I think problem come from initial high di/dt, not from contact arcing. From photo, PB1 and PB2 are far away form Arduino connector with very long traces that go too close to relay. For PB3 (reset) it's not same situation - it's close to Arduino connector - and don't "see" same EMI in traces. I think you need to redesign PB1 and PB2 position to eliminate such problems. May try to reduce resistors of these Arduino lines to minim (maxim allowed current) to increase noise immunity. For this card, may cut traces from PB1 and PB2 and replace them by wires (twisted or better shielded).

 

[IRstuff]

Designing a low voltage digital system on the same board as high current, high speed is certainly doable, but it requires extremely careful planning, and generally, more than a 2-layer board, particularly if signal lines are running through the high current sections. I've worked with boards that dump 120A in 60 ns that didn't have any problems, but the signal interfaces were all differential AND isolated through pulse transformers or opto isolators to prevent interference.

TTFN
faq731-376

Need help writing a question or understanding a reply? forum1529

 

[SolarTrap]

I want to stick with 2 layers so I might re-consider the location of the buttons. I just bought the right Resistor+Cap and will install it at the weekend. Additionally I will create data logging around the push button events to dump out all sensor data, especially from the hall sensors and relay state. This might bring more clarification.

 

[MacGyverS2000]

I would scope out your power/ground to the microcontroller... it doesn't take much power dip to have the brown-out detector kick in and reset the part.

Dan - Owner

http://www.Hi-TecDesigns.com

 

[SolarTrap]

Dan, can you be more specific? I am not sure what you suggest to measure.
But so far a reset has not occurred.

 

[OperaHouse]

Interesting board. I've been running a fridge for years with a UNO. Actually it runs the whole house with power point PV water heating, septic pump, fan, and 12 & 36V charge control. Have some questions, you should post this at fieldlines.com. Are you sure this isn't getting reset? What do you have for a pullup? It seems like this could be handled in software. I wouldn't worry too much about the values of the RC. The big difference is between none and any. I've manufactured tens of thousands of them. Just make sure you use an X2 rated cap if you do it yourself.

 

[djs]

You should be able to do software debouncing of the PBs.
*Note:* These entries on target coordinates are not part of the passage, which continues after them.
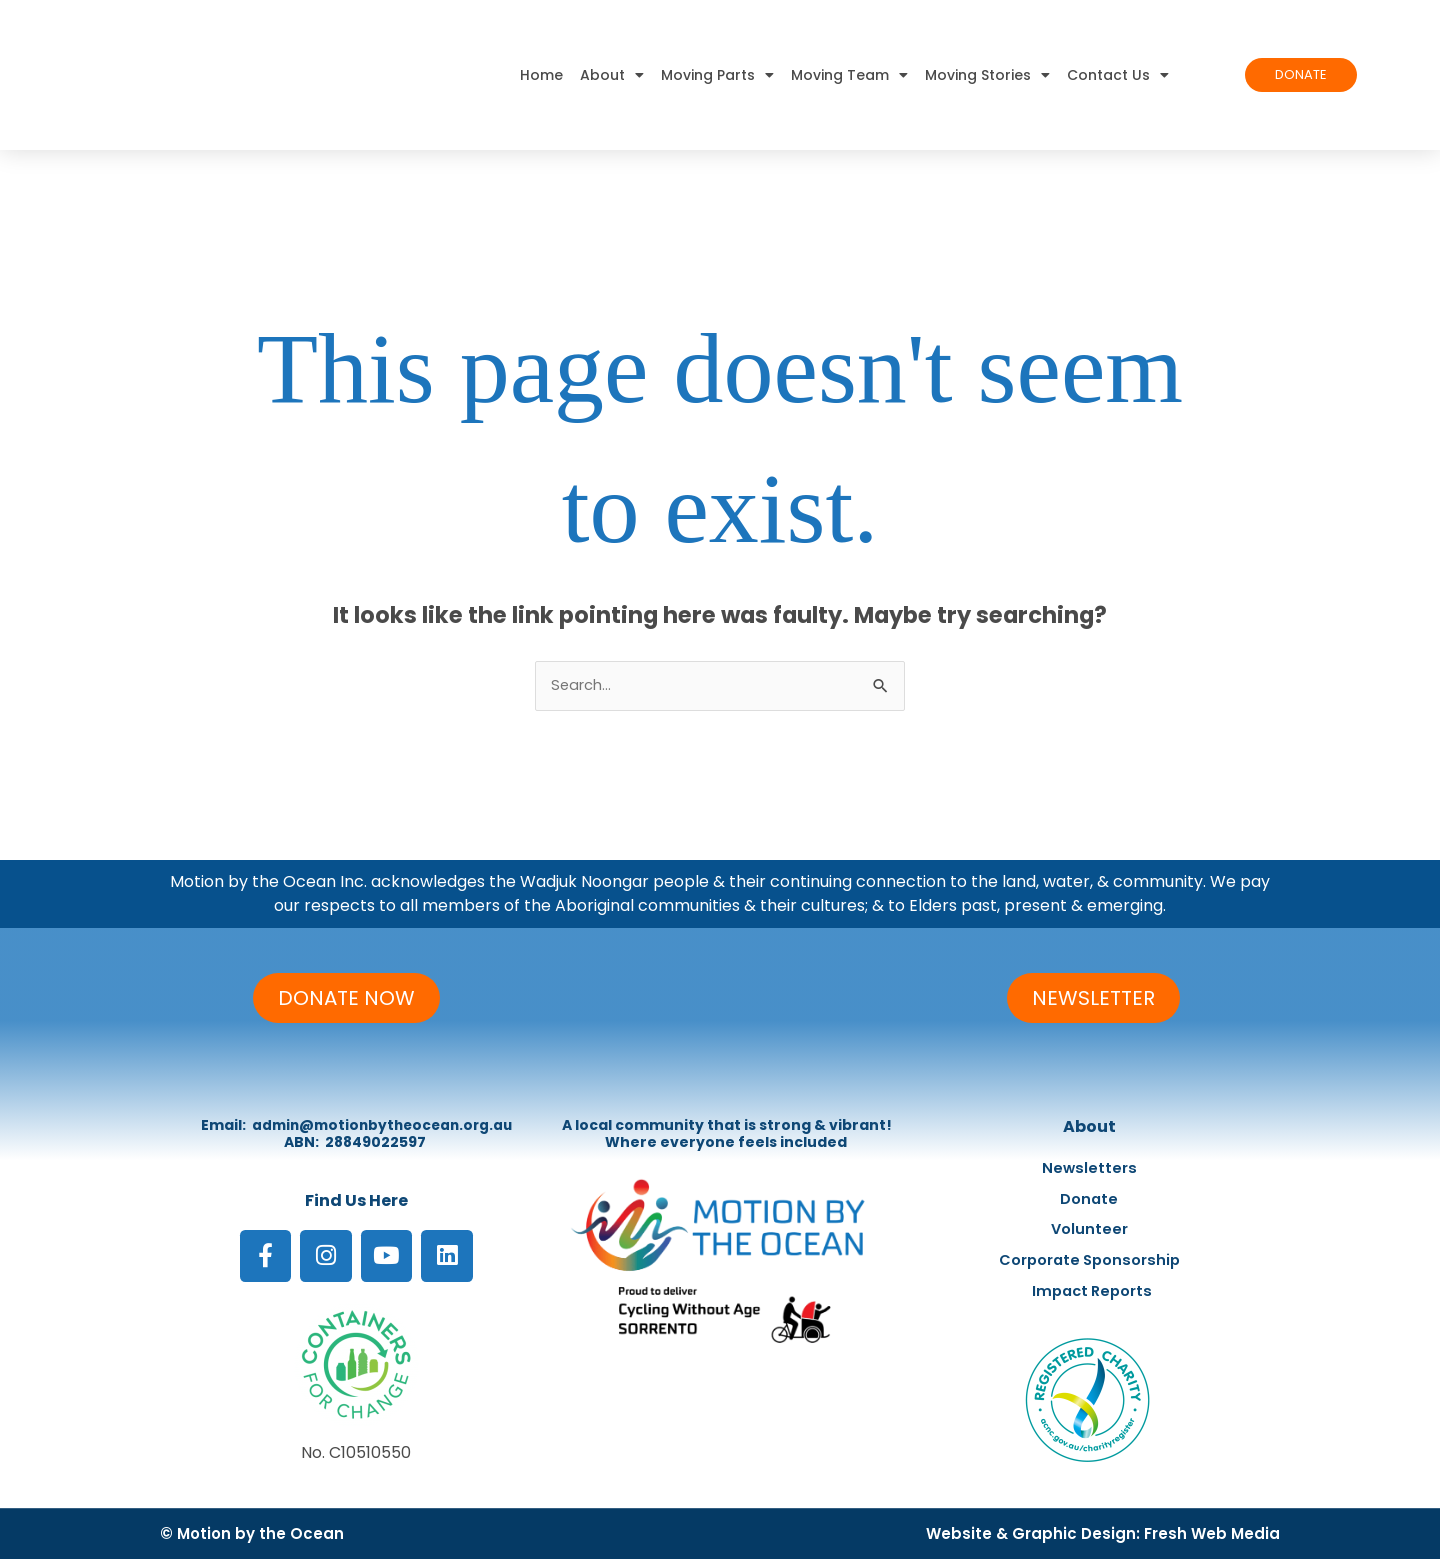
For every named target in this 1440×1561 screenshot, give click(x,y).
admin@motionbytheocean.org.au (382, 1125)
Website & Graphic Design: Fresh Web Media (1103, 1535)
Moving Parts (717, 75)
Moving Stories (987, 75)
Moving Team (849, 75)
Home (541, 75)
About (612, 75)
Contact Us (1118, 75)
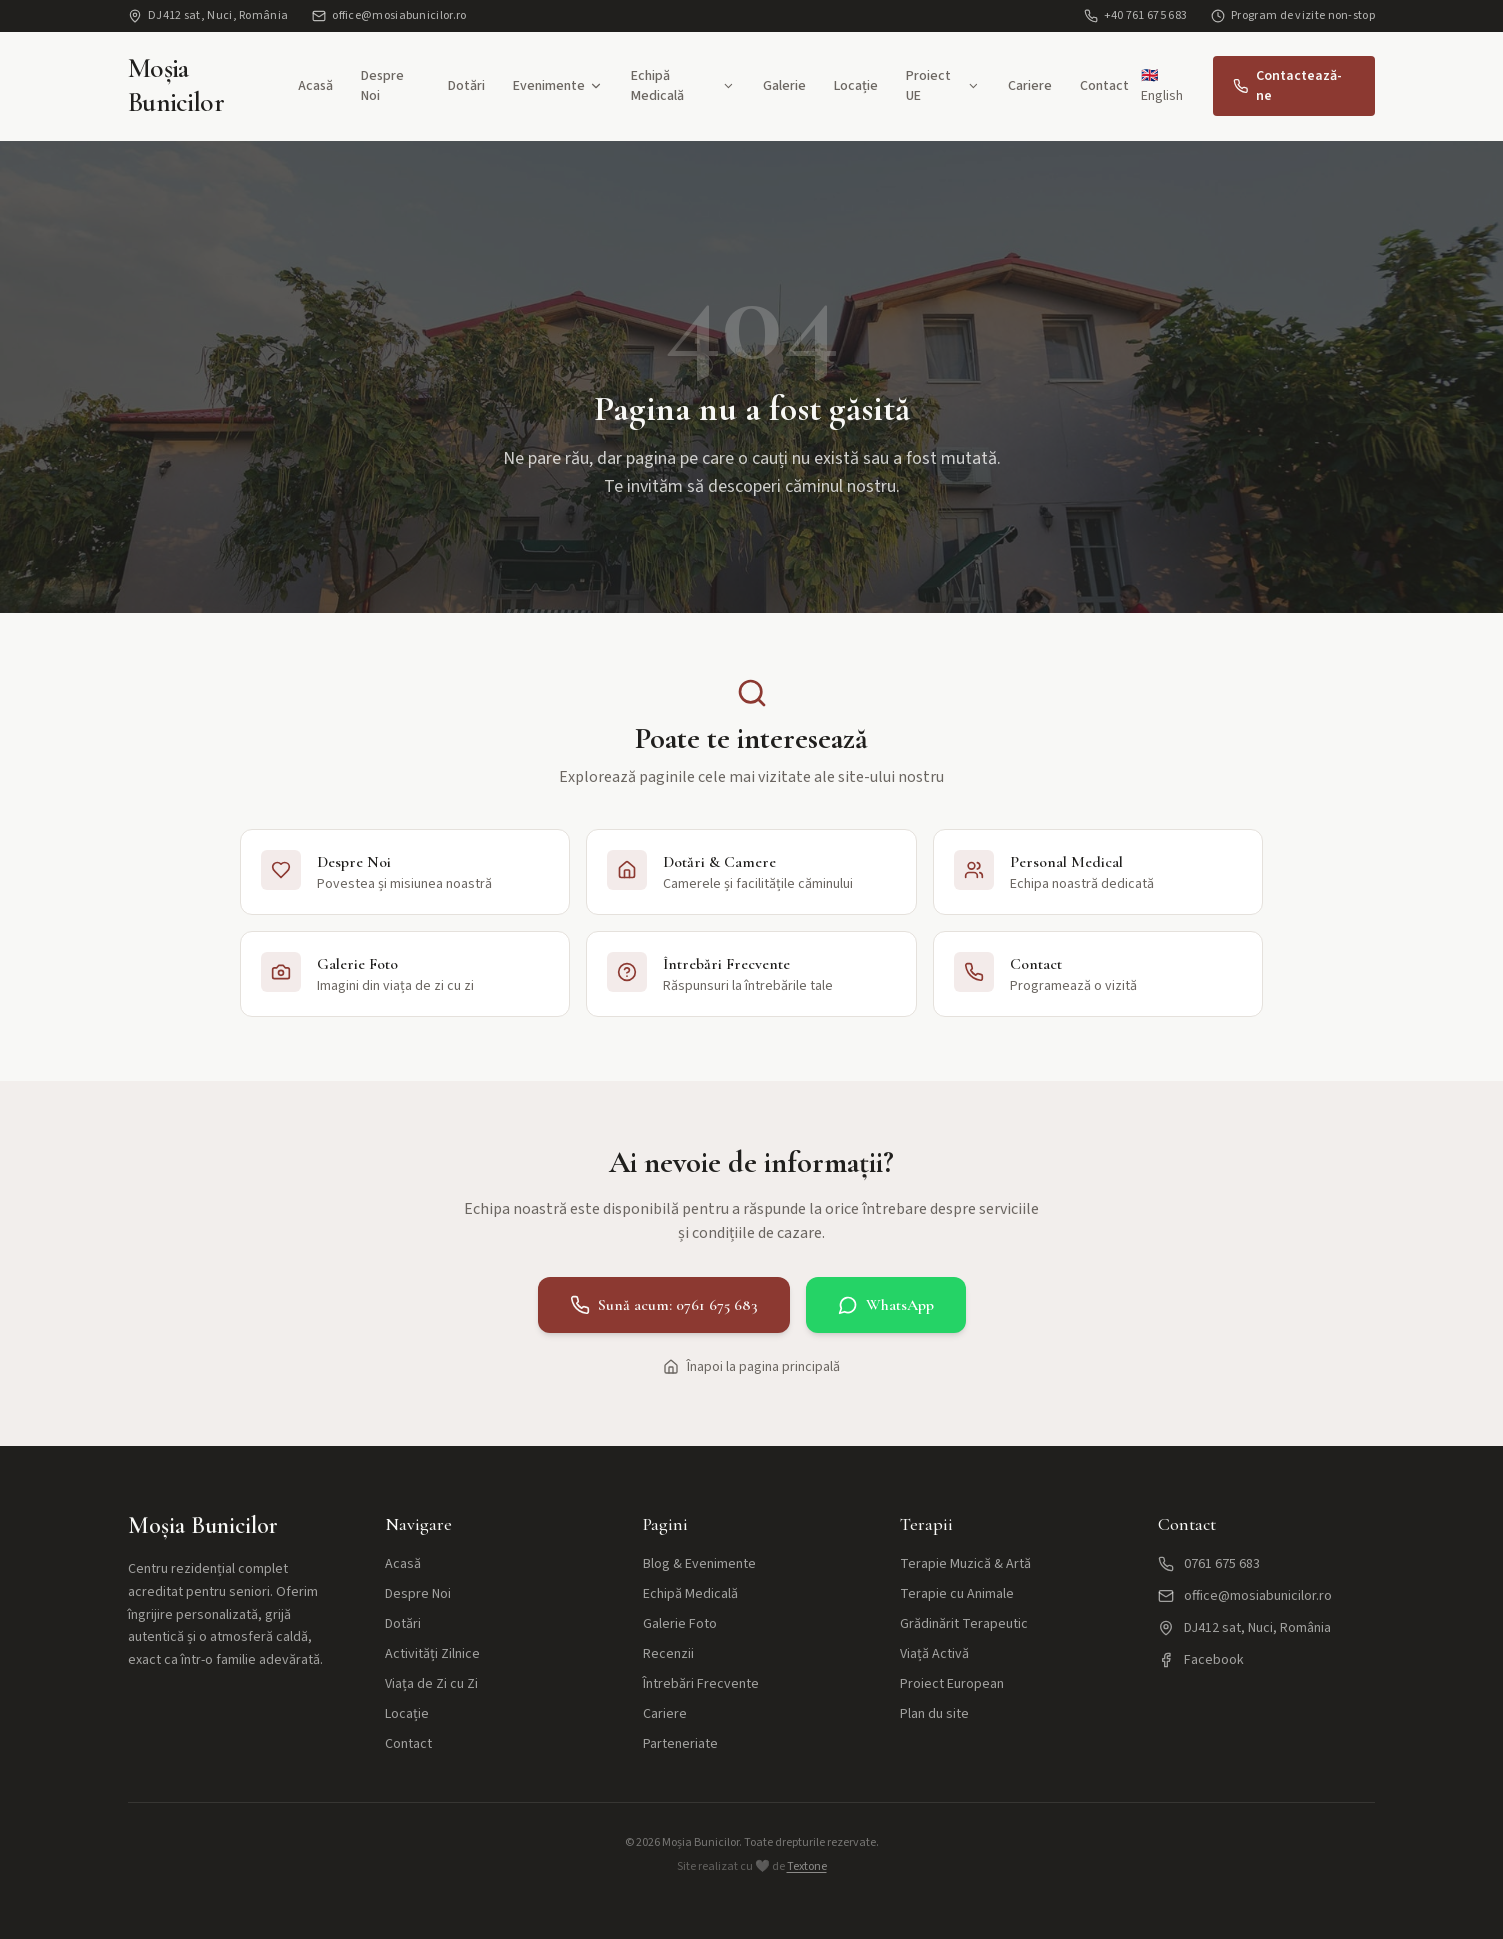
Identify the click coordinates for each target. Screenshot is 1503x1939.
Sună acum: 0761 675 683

In your program look for a continuous hold down signal of 0.5 to 1 sec before triggering the action. Any transients should be gone before 0.5 seconds. If it is still triggering, then then problem is not in the PBs, but elsewhere.

 

[SolarTrap]

@djs: my software debouncing is currently set to 50ms - I will try if a higher value still gives good control when using the buttons to navigate the settings menu.

 

[Skogsgurra]

Any debounce beyond 20 milliseconds is pure lunacy. And to avoid HF interference, one millisecond is plenty.

Gunnar Englund

http://www.gke.org

--------------------------------------
Half full - Half empty? I don't mind. It's what in it that counts.

 

[itsmoked]

Over 20ms will make button pushing into a nightmare.

Keith Cress
kcress -

http://www.flaminsystems.com

 

[SolarTrap]

Results from the testing: Still got EMI. I setup a logging mechanism and captured a button press in the moment the relay was switching. The numbers show that in the moment of switching a load of 160W was on for about 24 minutes. The switching was passing the load from the inverter to the mains power. That means nothing in the DC circuit could have caused the EMI. I have used a 100 Ohms + 0.1uF combination.
Shall I try 50 Ohms now?

 

[Skogsgurra]

OK, do that. But I'm afraid that you need help from someone that knows the ins and outs of this. Working like this is never good. Hands-on is the only way.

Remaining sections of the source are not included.